BEGIN TEXT EXCERPT
## Import Data

In [8]:
import pandas as pd

# import moea.csv file from moea.py script
moea = pd.read_csv('output/moea.csv')
# convert time to datetime 
moea['time'] = pd.to_datetime(moea['time'], yearfirst = True).dt.date

# import epa.csv file from epa.py script
epa = pd.read_csv('output/epa.csv')
# convert time to datetime 
epa['time'] = pd.to_datetime(epa['time'], yearfirst = True).dt.date
# replace simplied chinese in city name with traditional chinese
epa['city'] = epa['city'].str.replace('台', '臺')

# import subsidy_amt.csv file from output folder
sub = pd.read_csv('output/subsidy_amt.csv')
END TEXT EXCERPT
BEGIN EXTRACTED RECORDS
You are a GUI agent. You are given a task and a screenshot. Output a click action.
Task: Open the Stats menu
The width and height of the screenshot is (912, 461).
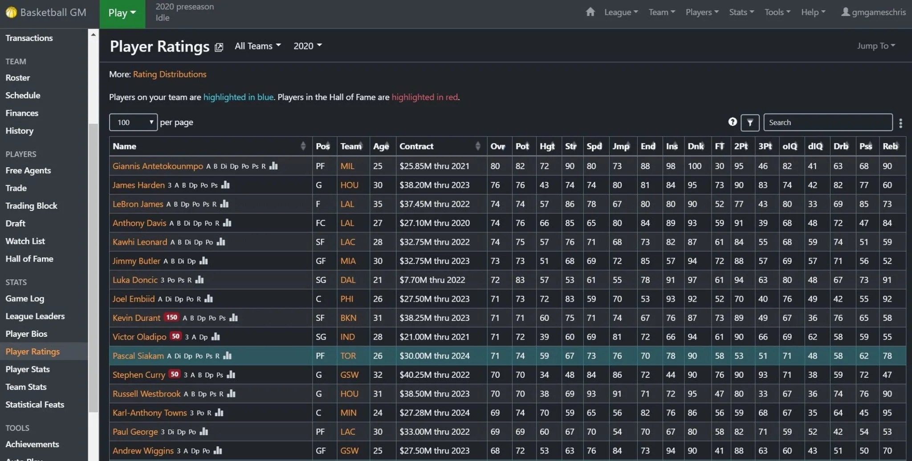pos(741,12)
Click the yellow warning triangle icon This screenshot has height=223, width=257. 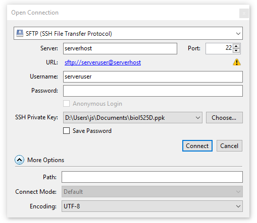click(x=237, y=62)
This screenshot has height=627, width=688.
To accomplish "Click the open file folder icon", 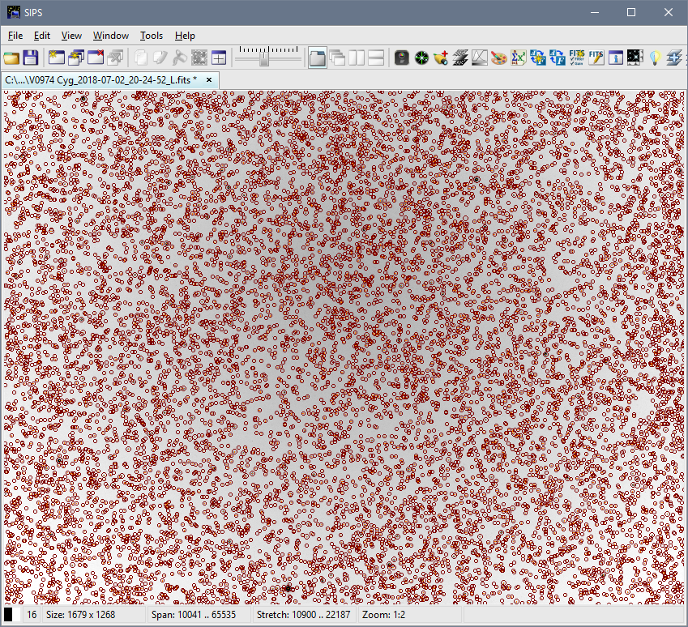I will click(x=11, y=58).
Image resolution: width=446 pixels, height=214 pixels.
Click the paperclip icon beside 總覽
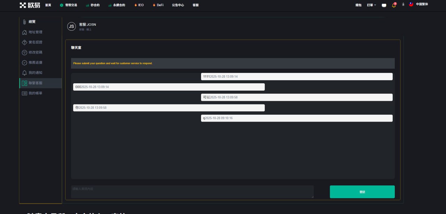(x=24, y=22)
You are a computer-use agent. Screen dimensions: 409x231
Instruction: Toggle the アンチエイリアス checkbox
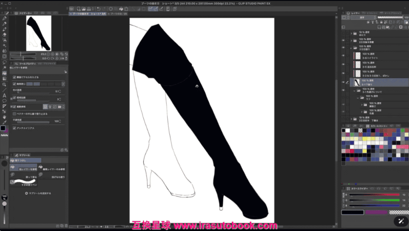click(14, 128)
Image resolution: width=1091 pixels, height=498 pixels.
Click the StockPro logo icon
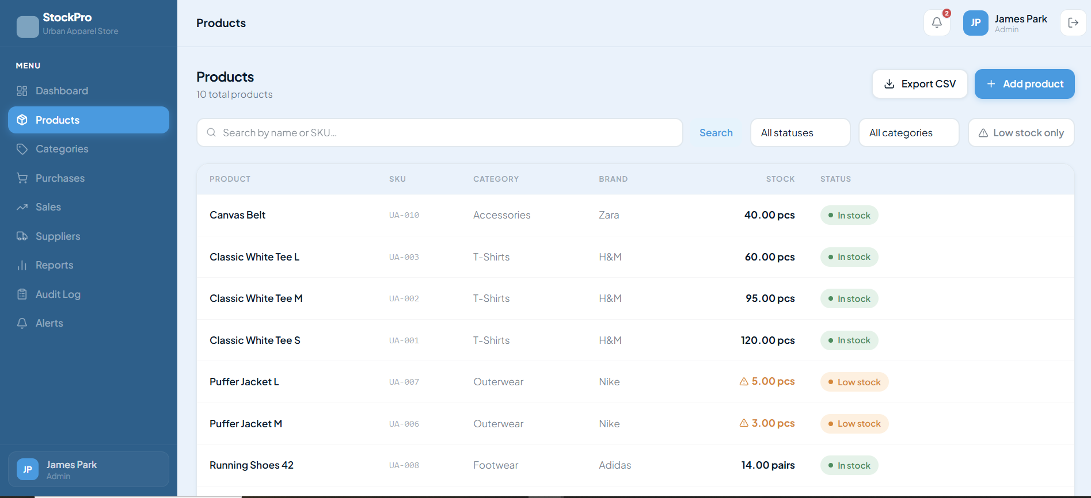tap(28, 26)
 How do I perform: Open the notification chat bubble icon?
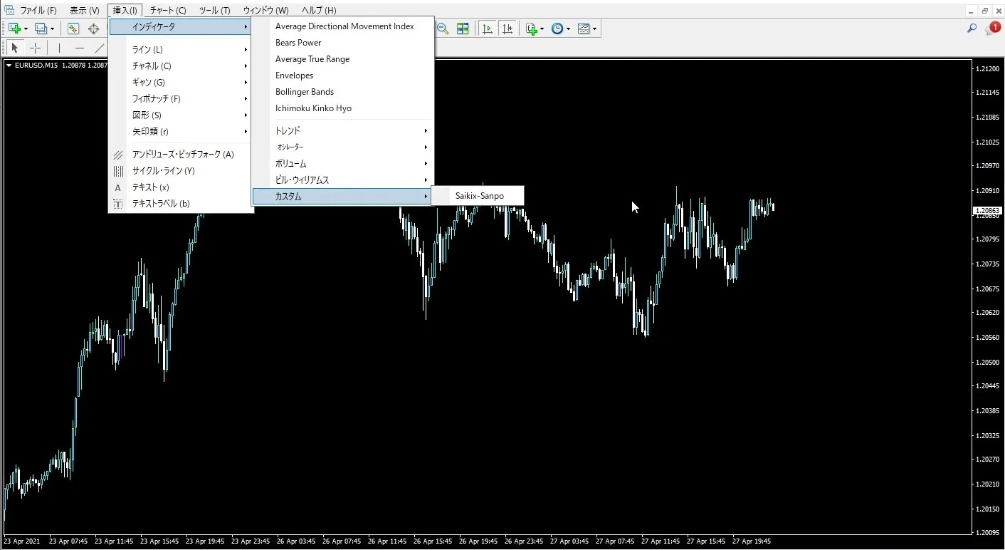coord(991,28)
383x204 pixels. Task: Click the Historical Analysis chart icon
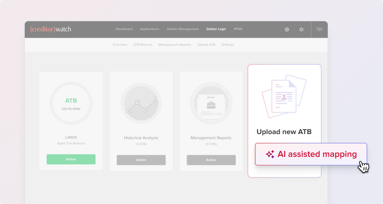pyautogui.click(x=141, y=104)
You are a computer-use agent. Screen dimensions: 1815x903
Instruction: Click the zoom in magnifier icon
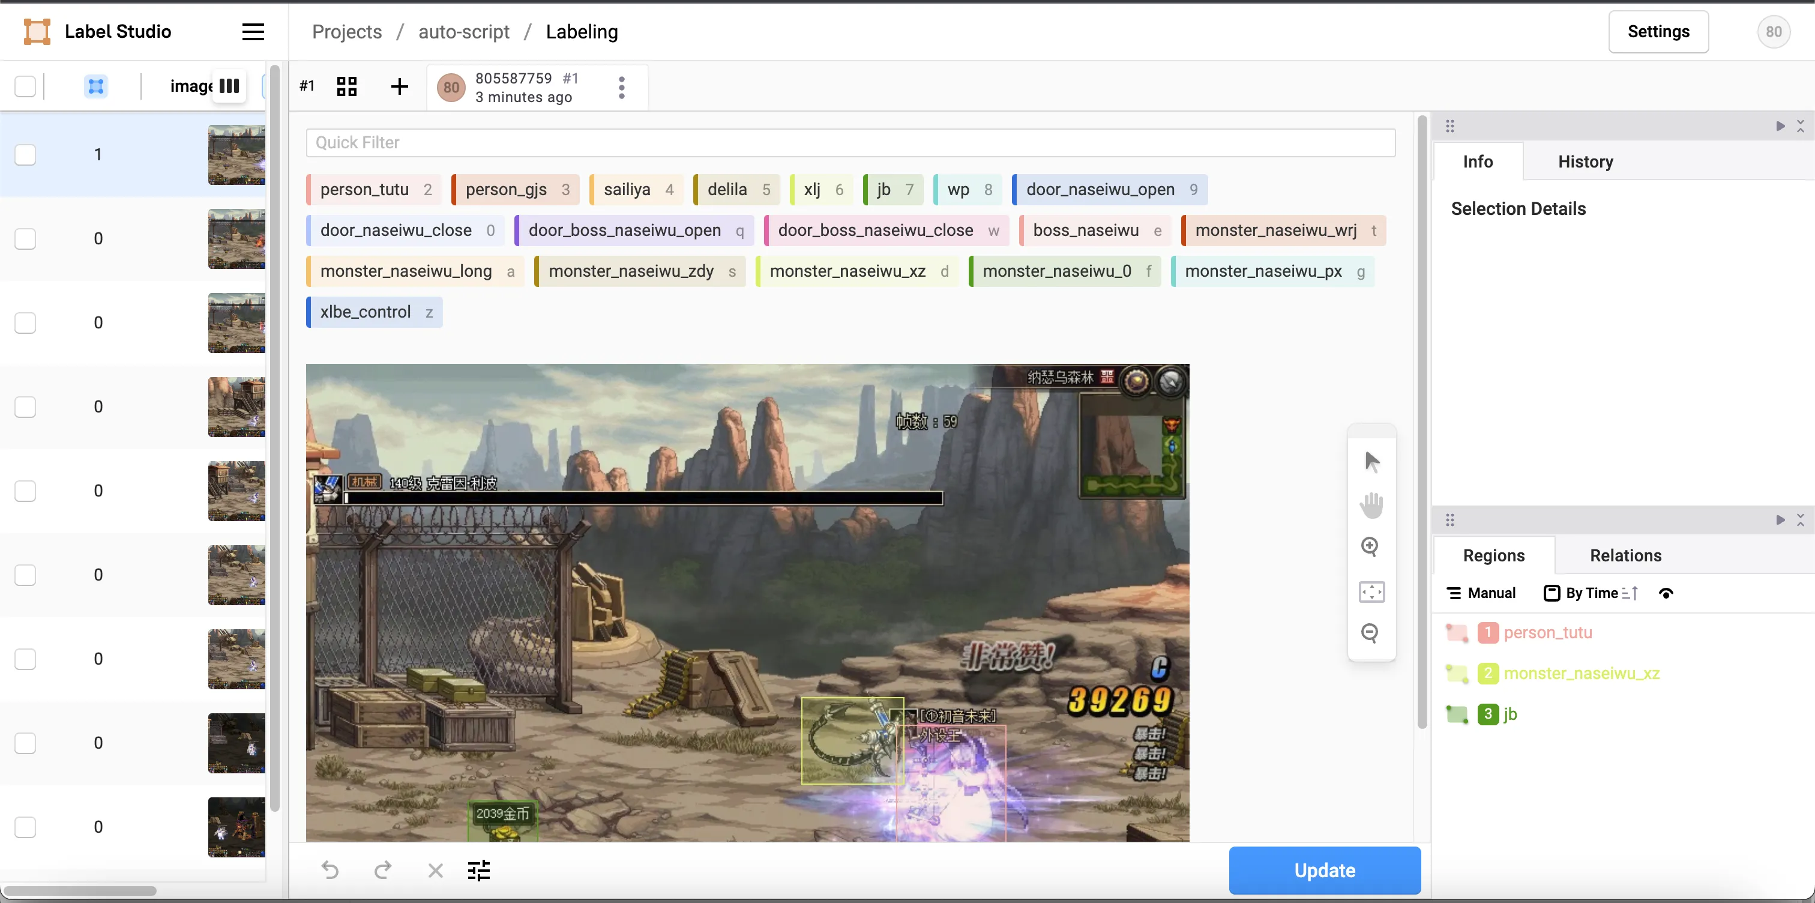(x=1370, y=547)
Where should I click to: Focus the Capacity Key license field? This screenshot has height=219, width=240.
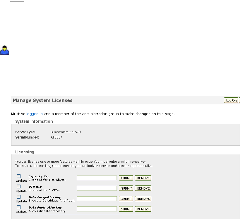click(97, 178)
END EXTRACTED RECORDS
→ **REQUIRED TASK A**:
Do the following statements agree with the data import code? Answer yes or no for each, quoting the deciding words of the code. (i) The time column of the epa data is converted to a date. (ii) The subsidy file is loaded from the output folder. (iii) The city name replacement is applied to the moea data.
→ **REQUIRED TASK B**:
Resume the data import code from its last line.
These entries have nothing to do with the data import code.

→ **EXPECTED OUTPUT A**:
(i) Yes: "epa['time'] = pd.to_datetime(epa['time'], yearfirst = True).dt.date"
(ii) Yes: "sub = pd.read_csv('output/subsidy_amt.csv')"
(iii) No: "epa['city'] = epa['city'].str.replace('台', '臺')"

→ **EXPECTED OUTPUT B**:
# convert time to datetime 
sub['time'] = pd.to_datetime(sub['time'], yearfirst = True).dt.date

## Organise MOEA
EPA and local subsidy policy both had three types of rebatement: purchase of electric scooter (`pur`), elimination of aged gasoline scooter **and** purchase of electric scooter (`eli_pur`), and elimination of aged gasoline scooter (`eli`); however, MOEA only gives subsidy for new purchase (regardless of whether the consumer recycles a gasoline one).

For my research, I intend to look at individual categories, therefore, I have to approximate the number for each type of subsidy for MOEA application data. 

### September 2012 to July 2015

Only MOEA provided subsidy. That is, EPA and local government did not implement subsidy programs at the time. For this period, the number of application for `eli_pur` is half of total application, rounded to integer. As for `pur`, total minus eli_pur. The numbers for `eli` are 0 since no subsidy from MOEA is available for the category.

In [9]:
# pur
moea['新購'] = (moea['moea_app']*0.5).round().astype('int64')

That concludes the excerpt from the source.